Project description:Members of the PEA3 transcription factors are emerging as bone fide targets for fibroblast growth factor (FGF) signaling. Among them, ETV4 and ETV5 appear to mediate FGF10 signaling during early embryonic lung development. In this paper, recently obtained Tg(Etv4-GFP) and Etv5 CreERT2-RFP fluorescent reporter lines were generally characterized during early embryonic development and in the context of FGF10 signaling, in particular. We found that both Tg(Etv4-GFP) and Etv5 CreERT2-RFP were primarily expressed in the epithelium of the lung during embryonic development. However, the expression of Etv5 CreERT2-RFP was much higher than that of Tg(Etv4-GFP), and continued to increase during development, whereas Tg(Etv4-GFP) decreased. The expression patterns of the surrogate fluorescent protein GFP and RFP for ETV4 and ETV5, respectively, agreed with known regions of FGF10 signaling in various developing organs, including the lung, where ETV4-GFP was seen primarily in the distal epithelium and to a lesser extent in the surrounding mesenchyme.

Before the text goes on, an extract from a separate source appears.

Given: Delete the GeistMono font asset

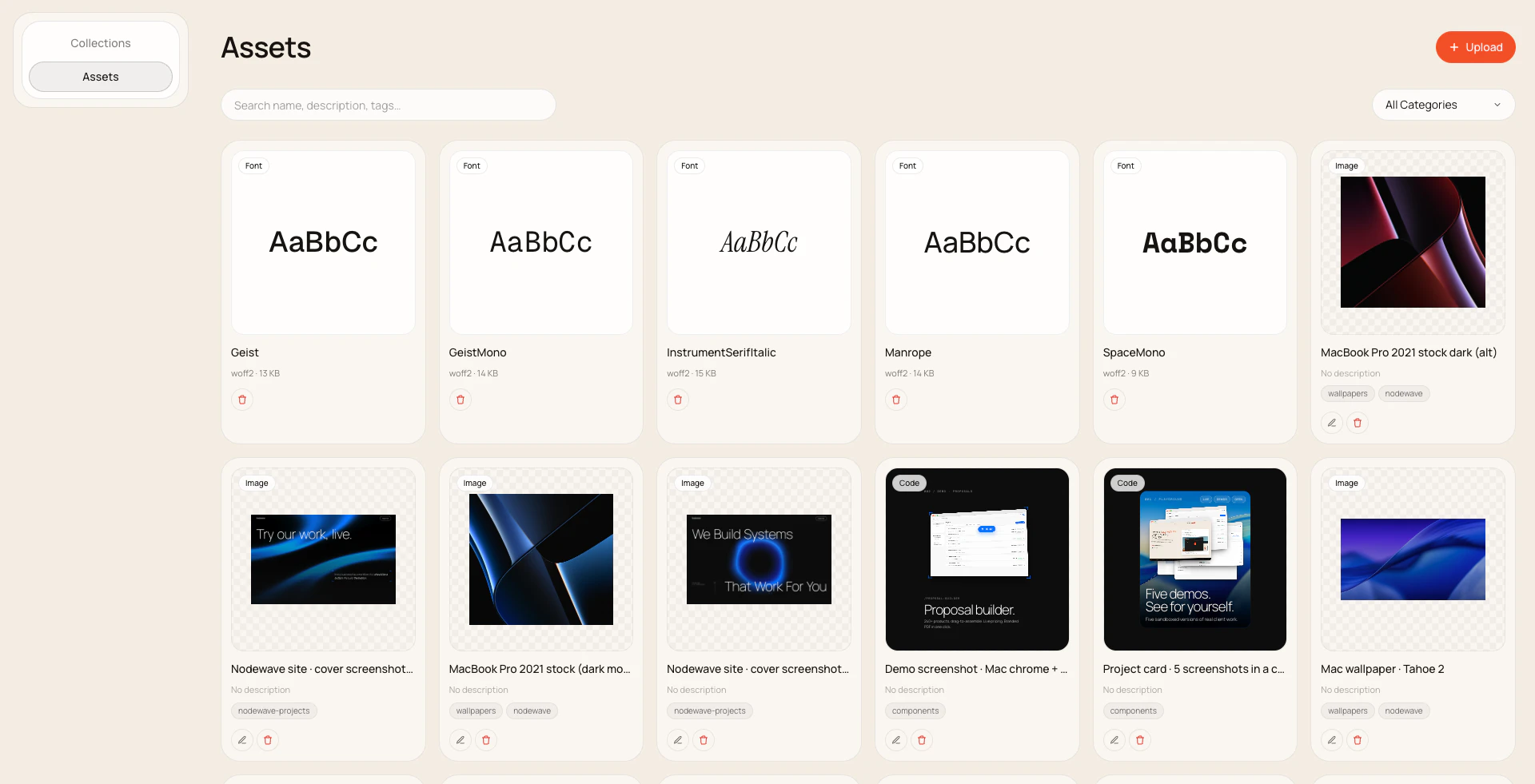Looking at the screenshot, I should (x=460, y=400).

As expected, ETV5-RFP was restricted to the lung epithelium, showing a decreasing expression pattern from distal buds to proximal conducting airways. FGF10 inhibition experiments confirmed that both Etv4 and Etv5 are downstream of FGF10 signaling. Finally, we also validated that both fluorescent reporters responded to FGF10 inhibition in vitro. In conclusion, these two reporter lines appear to be promising tools to monitor FGF10/FGFR2b signaling in early lung development. These tools will have to be further validated at later stages and in other organs of interest.